Figure 4. Crawl Log – URL view


The status message of each document appears below the URL, along with a symbol indicating whether the crawl was successful. Also notice that in the right-hand column of the table, the date and time of the message have been generated.

The status types are as follows.

  • Success The crawler successfully connected to the content source, read the content item, and passed the content to the indexer.

  • Warning The crawler connected to the content source and tried to crawl the content item, but could not for whatever reason.

  • Error The crawler could not communicate with the content source.

  • Top Level Errors These are errors at the root of an application or site collection that would impact all content below. Top level errors can result in shorter logs, because identical errors for individual items in that container are not recorded.

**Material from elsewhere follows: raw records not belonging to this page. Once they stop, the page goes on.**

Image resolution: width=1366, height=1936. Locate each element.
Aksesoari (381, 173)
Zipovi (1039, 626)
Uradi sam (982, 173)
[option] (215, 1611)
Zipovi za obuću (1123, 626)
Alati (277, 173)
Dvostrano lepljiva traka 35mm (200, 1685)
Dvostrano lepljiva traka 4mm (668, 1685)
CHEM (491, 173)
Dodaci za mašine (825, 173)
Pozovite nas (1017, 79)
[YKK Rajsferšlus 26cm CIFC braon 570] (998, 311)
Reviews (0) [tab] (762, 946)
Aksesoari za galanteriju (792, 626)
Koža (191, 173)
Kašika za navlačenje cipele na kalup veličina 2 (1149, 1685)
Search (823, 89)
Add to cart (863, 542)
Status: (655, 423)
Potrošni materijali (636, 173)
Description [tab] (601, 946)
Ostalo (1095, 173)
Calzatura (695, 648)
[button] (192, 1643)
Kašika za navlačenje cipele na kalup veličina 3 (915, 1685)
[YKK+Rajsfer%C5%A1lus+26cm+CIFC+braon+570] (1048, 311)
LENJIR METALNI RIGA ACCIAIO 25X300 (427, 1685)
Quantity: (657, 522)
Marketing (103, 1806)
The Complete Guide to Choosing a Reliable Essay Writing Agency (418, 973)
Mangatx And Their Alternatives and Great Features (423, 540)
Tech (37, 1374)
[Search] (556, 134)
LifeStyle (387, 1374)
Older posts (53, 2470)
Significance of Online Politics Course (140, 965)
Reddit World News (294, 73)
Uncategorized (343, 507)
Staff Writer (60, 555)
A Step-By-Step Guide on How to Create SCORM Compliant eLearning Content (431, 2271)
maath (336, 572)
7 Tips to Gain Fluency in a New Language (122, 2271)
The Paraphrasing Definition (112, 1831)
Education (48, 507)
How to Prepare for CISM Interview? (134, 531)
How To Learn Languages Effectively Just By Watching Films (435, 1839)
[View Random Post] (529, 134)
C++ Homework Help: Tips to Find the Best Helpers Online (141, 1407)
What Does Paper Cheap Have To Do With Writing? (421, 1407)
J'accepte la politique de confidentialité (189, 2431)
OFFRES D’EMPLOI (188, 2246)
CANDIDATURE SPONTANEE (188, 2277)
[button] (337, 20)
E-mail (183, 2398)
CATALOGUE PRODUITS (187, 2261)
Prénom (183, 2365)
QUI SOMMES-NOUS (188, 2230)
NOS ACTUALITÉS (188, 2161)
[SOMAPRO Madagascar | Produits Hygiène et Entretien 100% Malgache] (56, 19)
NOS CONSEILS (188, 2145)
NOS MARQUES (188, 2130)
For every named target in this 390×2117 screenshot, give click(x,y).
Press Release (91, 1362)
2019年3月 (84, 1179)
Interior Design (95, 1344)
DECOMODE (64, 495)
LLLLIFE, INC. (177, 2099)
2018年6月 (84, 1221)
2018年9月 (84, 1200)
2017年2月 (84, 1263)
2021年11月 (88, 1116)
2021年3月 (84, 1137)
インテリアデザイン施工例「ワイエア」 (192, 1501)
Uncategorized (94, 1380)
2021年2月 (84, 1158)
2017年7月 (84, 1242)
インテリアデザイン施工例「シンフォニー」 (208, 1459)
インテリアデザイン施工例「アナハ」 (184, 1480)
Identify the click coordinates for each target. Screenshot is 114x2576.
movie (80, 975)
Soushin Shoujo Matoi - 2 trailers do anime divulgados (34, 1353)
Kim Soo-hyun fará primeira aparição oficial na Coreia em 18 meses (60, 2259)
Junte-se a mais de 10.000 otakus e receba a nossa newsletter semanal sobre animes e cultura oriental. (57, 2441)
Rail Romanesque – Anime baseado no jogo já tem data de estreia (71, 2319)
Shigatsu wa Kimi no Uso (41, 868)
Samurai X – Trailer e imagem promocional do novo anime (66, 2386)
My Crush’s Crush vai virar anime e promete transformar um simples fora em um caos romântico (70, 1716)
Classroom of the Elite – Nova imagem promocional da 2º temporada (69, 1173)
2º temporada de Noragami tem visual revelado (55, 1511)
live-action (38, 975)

  • Deletes Deleted by the gatherer. In Figure 4, the deletion was made because an application was moved from one content source to another.

The Crawl History view shown in Figure 5 gives information about specific crawls but does not provide any drilldown tools and only provides filtering on Content Source. This information is useful in adjusting crawl schedules and identifying the more dynamic content sources.

Figure 5. Crawl Log – Crawl History view


The Error Message view shown in Figure 6 aggregates all errors into a list of errors with a count of each. Clicking the hyperlinked number opens the URL view filtered to that particular error message. Other filters can then be applied to focus the presentation.